American Women Physicians in WWI
Dr. Emily Dunning Barringer
The first appointed woman to serve on the staff of a general municipal hospital in New York City, Dr. Emily Dunning Barringer served the United States as the Vice-Chair of the American Women’s Hospital War Service Committee during World War I. Daughter of Edwin James Dunning and Frances Gore Lang, Dr. Barringer was born in 1876 in Scarsdale into a well-to-do New York family. When her family fell under hard times, with the support of her uncle Henry Sage, she attended Cornell University’s Medical Preparatory course graduating in 1897. After which she attended the College of Medicine of the New York Infirmary, which during her second year, merged with Cornell University School of Medicine.
After graduation Dr. Emily Barringer applied for an internship at New York City’s Gouverneur Hospital however her application was denied. However without being deterred, using the aid of Dr. Mary Putnam Jacobi and others, she applied again the following year when she was accepted. In her autobiography Bowery to Bellevue: The Story of New York’s First Woman Ambulance Surgeon she writes that even after her acceptance her fellow residents harassed her in many forms and assigned her difficult schedules and duties. However, instead of staying quiet and turning away, she harnessed the power of her education as well as the necessary help from others, to overcome the challenges that also many other women physicians faced during her era. She became the first woman medical resident in 1902 at the Gouverneur Hospital as well as being the first woman ambulance physician to work there. After Dr. Barringer finished her residency in 1904 she got married to Benjamin Barringer.
When World War I broke out in the early 1900s, Dr. Barringer spearheaded a campaign with the purpose of raising money for the purchase of ambulances to be sent to the warfront in Europe. Along with other women physicians such as Dr. Rosalie Slaughter Morton, Dr. Barringer served as a co-chair of the War Service Committee of the Medical Women’s National Association. This committee helped provide medical and surgical care to the soldiers during the war and to the people during the post-war reconstruction.
During her distinguished medical career that spanned almost 50 years in length, Dr. Barringer served many roles. She served on as one of the gynecological staff at New York Polyclinic Hospital and after World War I as director of gynecology at the Kingston Avenue Hospital. She also served as an attending surgeon specializing in the study of venereal diseases at the New York Infirmary for Women and Children. And she was a member of the American Medical Association and a fellow of the American College of Surgeons of the New York Academy of Medicine.
Dr. Emily Dunning Barringer made significant efforts to help fellow women physicians serve their country during World War II. During that time it was the rule that while women physicians could serve in the Women’s Army Auxiliary Corps as contract surgeons, they could not receive the accompanying military benefits available to their counterparts – the commissioned male officers. In 1941 when Dr. Barringer was elected president of the American Medical Women’s Association, she chaired a special committee that lobbied Congress and Senator John Jackson Sparkman from Alabama for military commissions for women physicians. She fought for a woman physician’s right to hold appointments during World War II in the Army and Navy Medical Corps. And in 1943 the Sparkman Act, which allowed women physicians to be commissioned as officers in the armed forces, was signed into law. Dr. Barringer died on April 8, 1961 in New Milford, Connecticut.

Given information:

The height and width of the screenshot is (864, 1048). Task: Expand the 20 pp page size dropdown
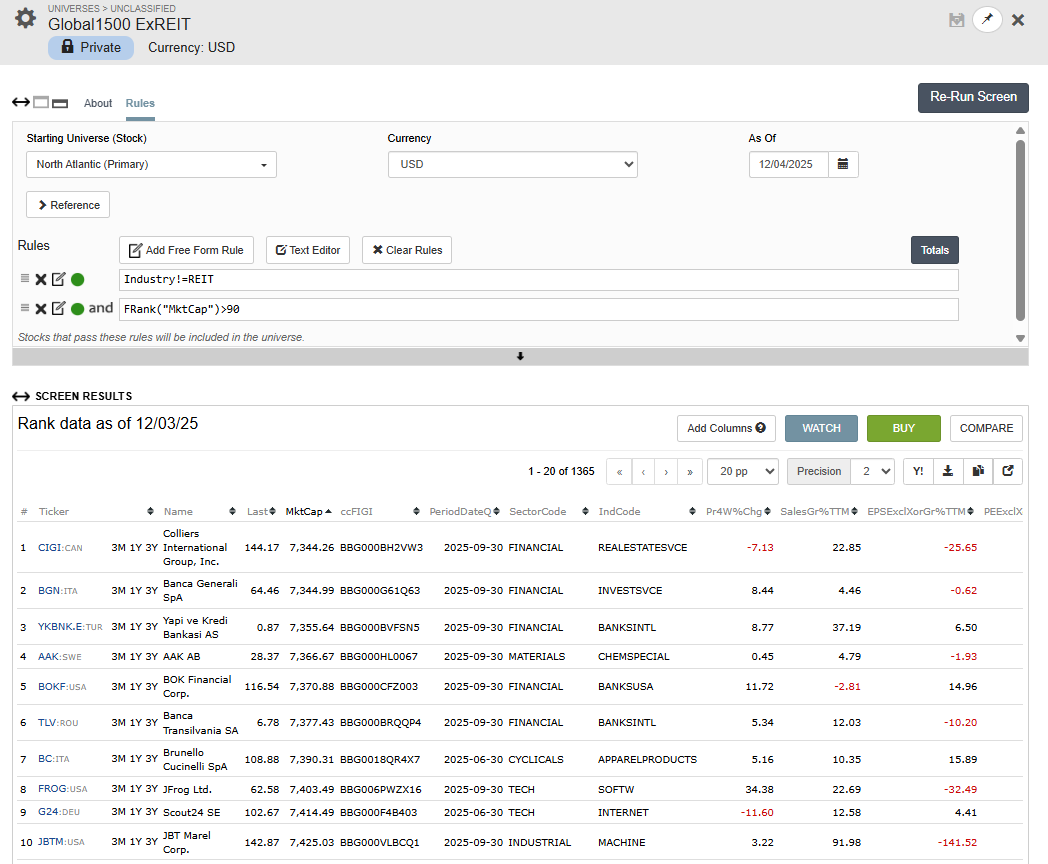coord(742,471)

Check your understanding:
1 > According to the Barringer biography, in what year was the Sparkman Act signed into law?
2 > In the Barringer biography, rewrite everything from "During her distinguished" down to "Academy of Medicine.", swapping "director" for "head".
3 > List every member of Dr. Barringer's family whom the Barringer biography names.

Task-by-task solutions:
1 > 1943

2 >
During her distinguished medical career that spanned almost 50 years in length, Dr. Barringer served many roles. She served on as one of the gynecological staff at New York Polyclinic Hospital and after World War I as head of gynecology at the Kingston Avenue Hospital. She also served as an attending surgeon specializing in the study of venereal diseases at the New York Infirmary for Women and Children. And she was a member of the American Medical Association and a fellow of the American College of Surgeons of the New York Academy of Medicine.

3 > Edwin James Dunning (father), Frances Gore Lang (mother), Henry Sage (uncle), Benjamin Barringer (husband)